Cornelia had dressed with a vivid remembrance of the fact that Captain Guest had never seen her in evening attire, and a determination to secure “a big moment,” for his benefit. When an hour or two later he stood at the entrance to the stalls, and caught sight of her seated in the centre of the front row, it seemed at first sight that she was clad entirely in black, but even as he was applauding the choice for the display of ruddy locks and snowy shoulders, she made a sudden movement, and lo! the black was transformed into vivid, glittering green. Now she was conspicuous—too conspicuous, to please his fastidious taste. He could see opera-glasses levelled on her from the boxes overhead, and over the edge of the dress circle. She sat well forward in her stall, with head thrown back, and eyes fixed upon the stage, in absorbed attention. There was no doubting the unconsciousness of the pose; she was as oblivious of the gaze of others as of his own presence, but he felt an irritated longing to muffle her in veils and wrappings; to lift her up and transplant her to the back seat in a box. What business had those idiots to stare at her, as if she were one of the actresses on the stage? He branded the idiots with even stronger titles, the while he continued to follow their example. Surely it was a forgivable sin to be conspicuously attractive; to stand out, vivid and dazzling, from the surrounding throng, whose chief characteristics seemed to be a bleached inanity, and indifference...
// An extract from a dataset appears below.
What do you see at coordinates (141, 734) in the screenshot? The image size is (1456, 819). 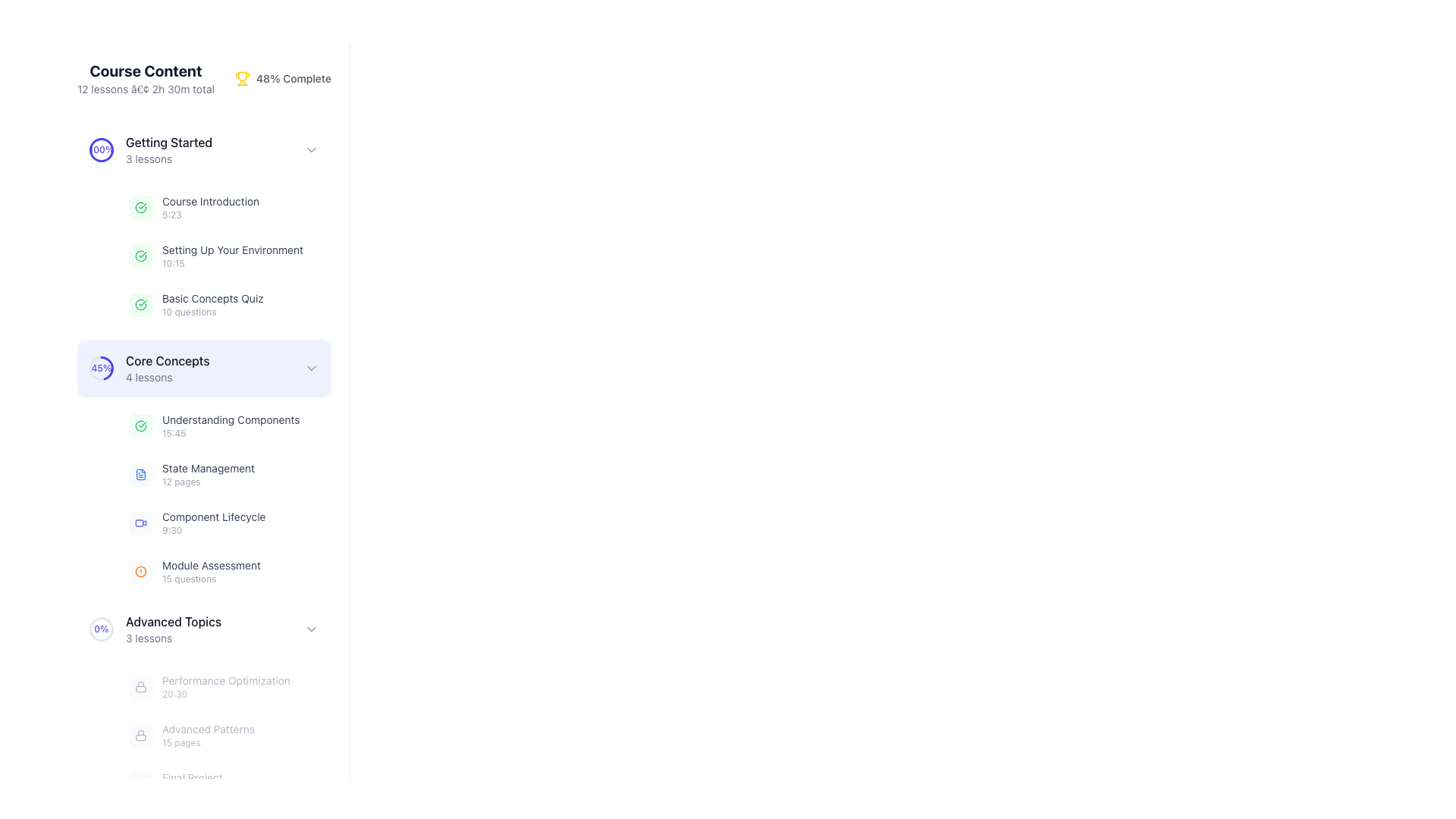 I see `the lock icon in the 'Advanced Patterns' list item, which has a light gray background and is located to the left of the text 'Advanced Patterns'` at bounding box center [141, 734].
Guest stood in the shadow, his deep-set eyes fixed on the girl with unblinking scrutiny. He remembered that such a gaze was said to demand a response where a certain amount of affinity existed between the people involved, and put out his strength to try the truth of the statement in his own case. The proof came almost startlingly soon. Cornelia’s head turned over her shoulder, and her eyes lightened with a flash of recognition. She smiled at him, nodded her head, and arched her brows, signalling a message, which he could easily divine to be an invitation to come to speak to her between the acts. When the curtain fell, Mr Moffatt made an immediate rush for the door, and Guest took possession of his seat, devoutly thankful that it did not happen to adjoin that of the other lady of the party.
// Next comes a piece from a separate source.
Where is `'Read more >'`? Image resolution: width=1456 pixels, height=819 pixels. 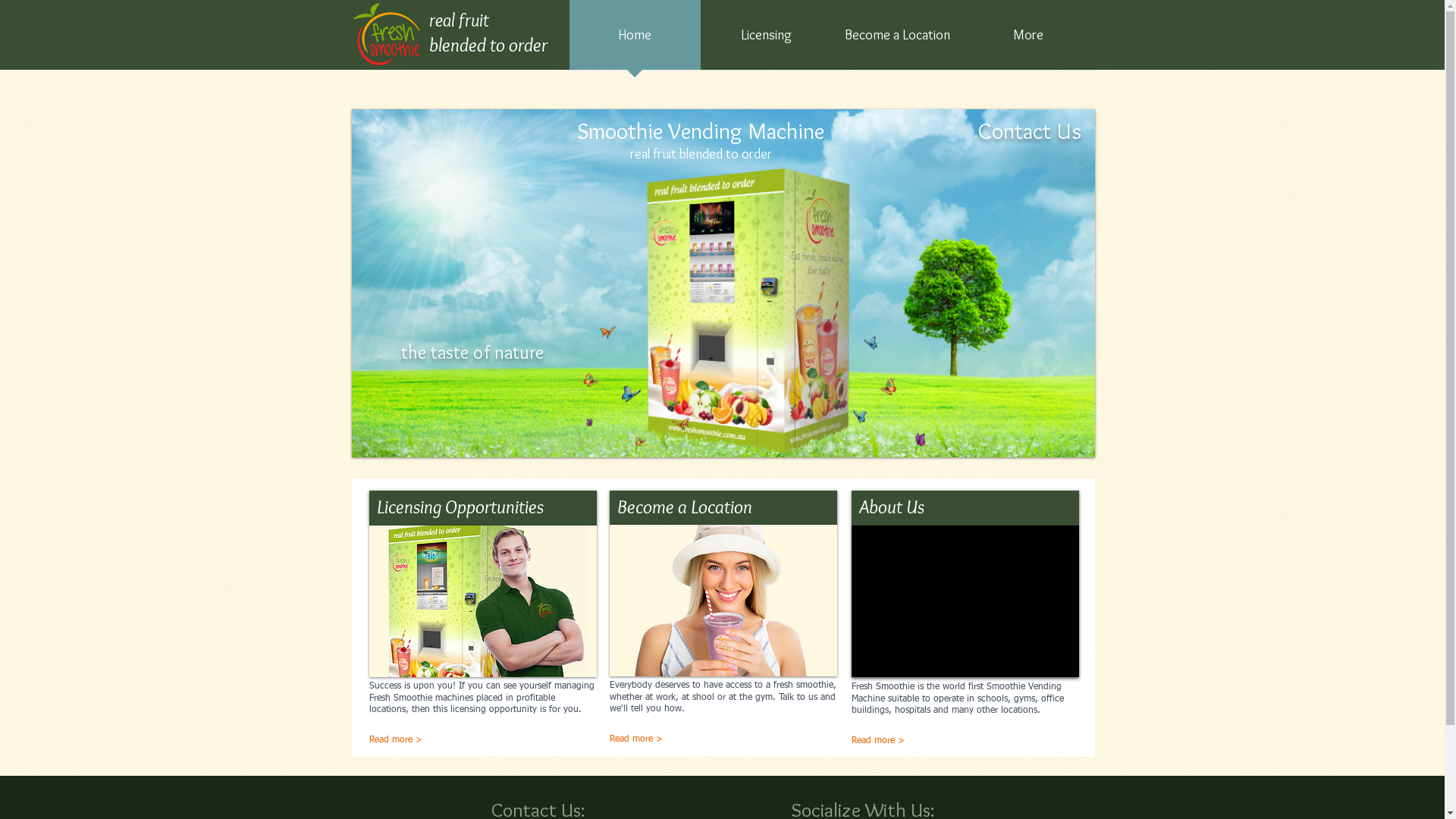
'Read more >' is located at coordinates (916, 741).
“I’m very pleased to meet you again! Seems quite a good time since we parted,” said Cornelia, gaily. Her hair stood out round her head like a halo of gold, her eyes shone like stars, her cheeks were softly pink. Guest was dazzled by the bizarre beauty of her. She wore no jewels, not so much as a chain round her neck, and the dress by some witchery was black once more, a thin black gauze, heavily jetted. He pointed at it with a curious finger.

“I could have sworn it was green over there! What has happened to turn it into black?”

Cornelia laughed complacently.

“It’s meant to change! There are skirts and skirts: ever so many of them, on top of each other, and each one is different. They all get a chance at times. It’s the vury latest craze. Mrs Moffatt nearly killed me when she saw it.”

“A chameleon effect. I see! Is it supposed to be symbolic?”

“Of me? I guess not! When I’ve made up my mind, I stick! There’s no chopping about for this child!”

It was extraordinary how illusion vanished at the sound of the high-pitched, nasal voice. The fairy princess vanished, and in her place sat a flesh-and-blood damsel, composed, complacent, and matter-of-fact. Guest felt again the intrusion of a jarring note. He would have liked Cornelia to welcome him with a flutter of embarrassment, to have seen her eyes droop before his, and hear a quiver in her voice. He wanted to realise that he was the natural head and protector, and she the woman, the weak, clinging creature, whose happy destiny it was to be the helpmeet of man; but as Cornelia herself would have phrased it, there was “no cling to her.” It seemed ridiculous to think of protection in connection with a creature so jauntily self-satisfied and independent.

He sat by her side until the conclusion of the interval, but the conversation was forced and uninteresting, and he rose to depart with the depressing consciousness that the interview had been a failure, since it left him less in sympathy with Cornelia than he had been in the afternoon.